FIG. 1 is a half-section view of the underreamer 5 of the present invention showing the cutter blades 40 in the closed position as the underreamer is being tripped into or out of the well bore. The underreamer is provided with threads at 10′ and 70′ in a manner well known in the art for attachment within a drill string. Threads 10′ may be used to attach the underreamer 5 to a downhole motor, a drill collar assembly, or a standard drill pipe assembly in a manner well known to those in drilling industry. Threads 70′ may be used to connect the underreamer 5 to drill bits (including specializaed drill bits such as a polycrystalline diamond (PDC) bit) or to drill collars or they may be connected to a bull nose to underream a pilot hole previously drilled. The underreamer 5 is formed with an upper sub 10 providing an annular passageway therethrough and terminating with an enlarged inner diameter 11. The upper sub 10 is threadably connected to the underreamer lower body 70 by threads 10″ in a manner well known to those skilled in the manufacture of downhole tools. A perspective view of the upper sub 10 is shown in FIG. 4. The enlarged lower interior diameter 11 of the upper sub 10 provides a slick bore which provides for slideable engagement of an integral piston actuator 20, which extends into underreamer lower body 70. The assembly 20 provides grooves for dynamic seals 21 and 22 to permit hydraulic pressure to be maintained through the underreamer to the drill bit, for example, as the piston actuator 20 moves in the slick bore of body 70. Piston actuator 20 is a cooperative assembly which is moved in response to increased mud pump pressure down the annulus of the underreamer tubular body 5. A resilient member comprising a spring extender 60′ and spring 60, which are engaged between the body 70 and the lower surface of the piston actuator 20, resist downward movement of the piston actuator 20.
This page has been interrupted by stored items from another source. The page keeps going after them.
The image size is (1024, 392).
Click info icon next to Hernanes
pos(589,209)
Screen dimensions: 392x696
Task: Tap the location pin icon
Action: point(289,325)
The underreamer 5 is actuated by differential pressure against the upper surface of piston actuator 20 that moves the piston down against the resilient member extender 60′ and resilient member 60 which seat against the annular lip or shoulder 71 on the interior surface of the underreamer tubular body 70. FIG. 5 is a perspective view of the piston actuator 20 with the resilient member 60 and resilient member extender 60′ shown. The lower end of piston actuator 20 provides extensions having slots 51 machined therein. The piston actuator lower surface also provides a profiled surface 31 designed to mate and lock with the cooperating surface 41 on the cutter 40. FIG. 6 provides a perspective view of the portion of the piston actuator 20 with the slots 51 and surface 31 as described. The extensions or arms of piston actuator 20 are disposed in the skewed cutter grooves provided by the underreamer body 70. FIG. 7 shows a top view of the underreamer body 70 with the skewed exterior grooves that accept the extensions of piston actuator 20 at oblique angles to the central axis of the underreamer body, thereby permitting an unrestricted fluid passageway through the annulus of the tool. FIG. 7 also shows the holes 42′ drilled in the underreamer body 70 to accept the pins 42 that rotatably support the cutters 40.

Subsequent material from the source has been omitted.